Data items
·····

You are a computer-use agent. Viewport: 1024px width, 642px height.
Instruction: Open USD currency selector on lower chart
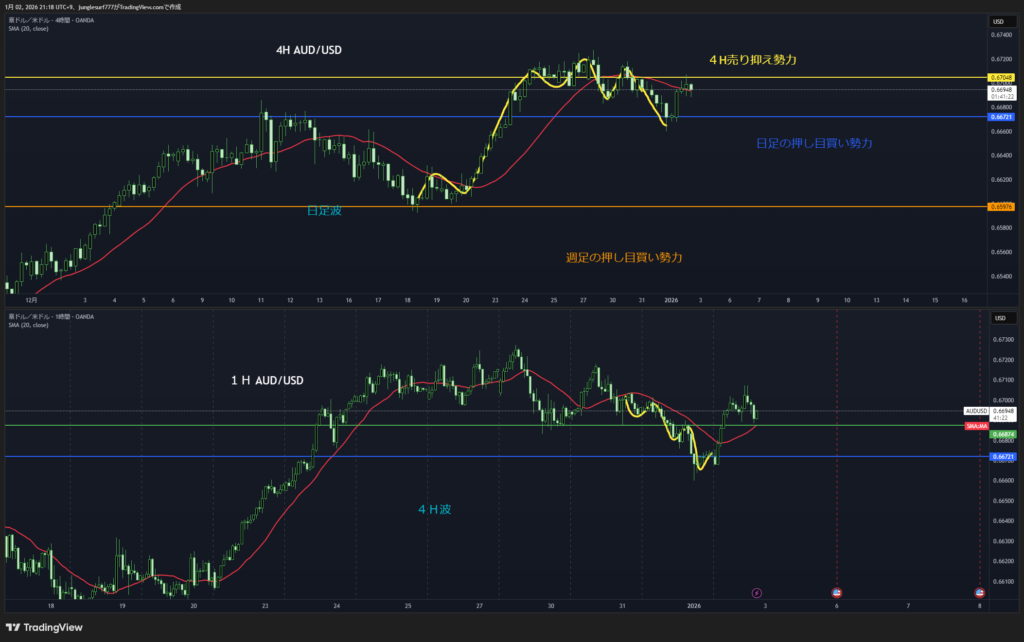[x=997, y=318]
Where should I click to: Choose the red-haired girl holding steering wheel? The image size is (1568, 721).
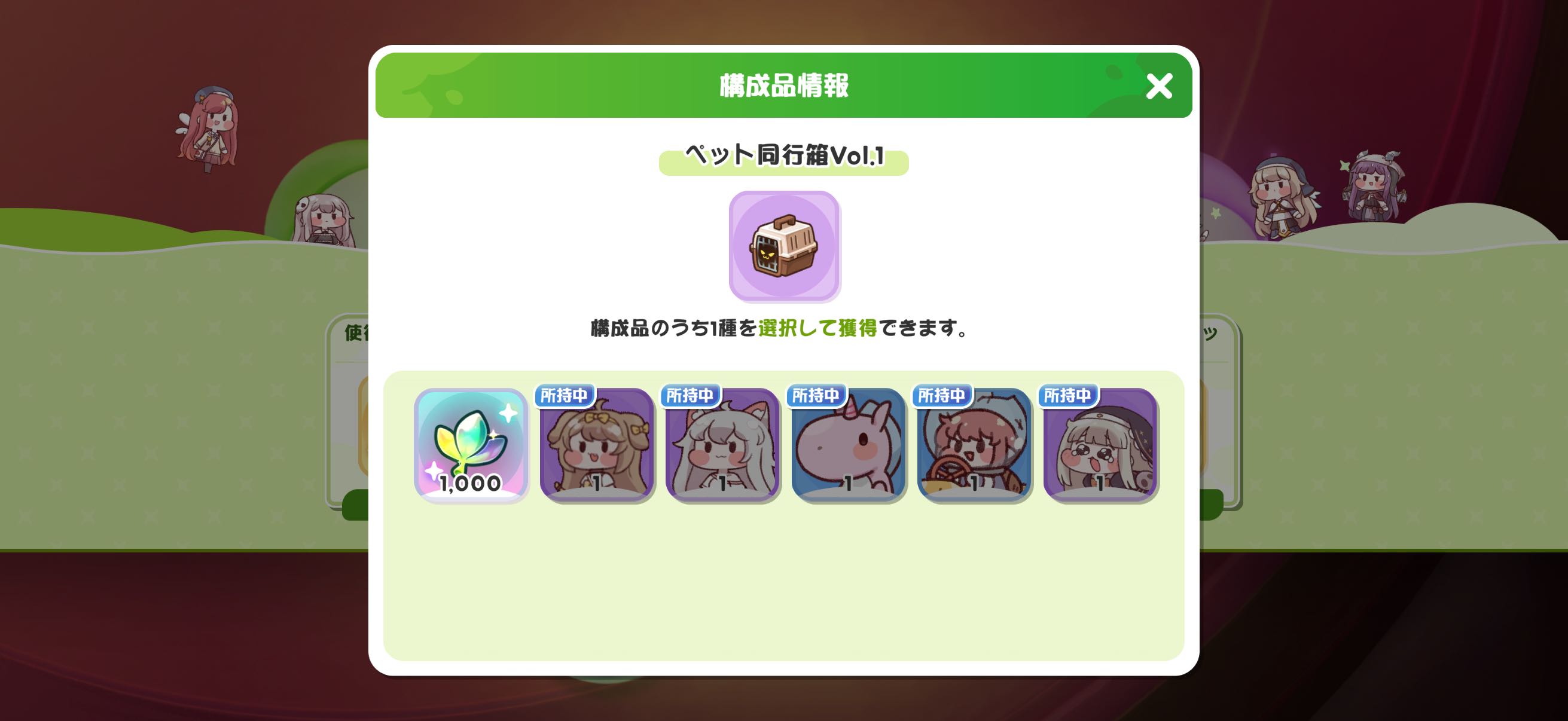tap(975, 444)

·····

*The problem*. Restate it all word for word: every record, no pictures.

*Worked solution*.
You are a computer-use agent. Viewport: 1024px width, 642px height.
Instruction: Open USD currency selector on lower chart
[x=997, y=318]
Where should I click to: Choose the red-haired girl holding steering wheel? The image size is (1568, 721).
tap(975, 444)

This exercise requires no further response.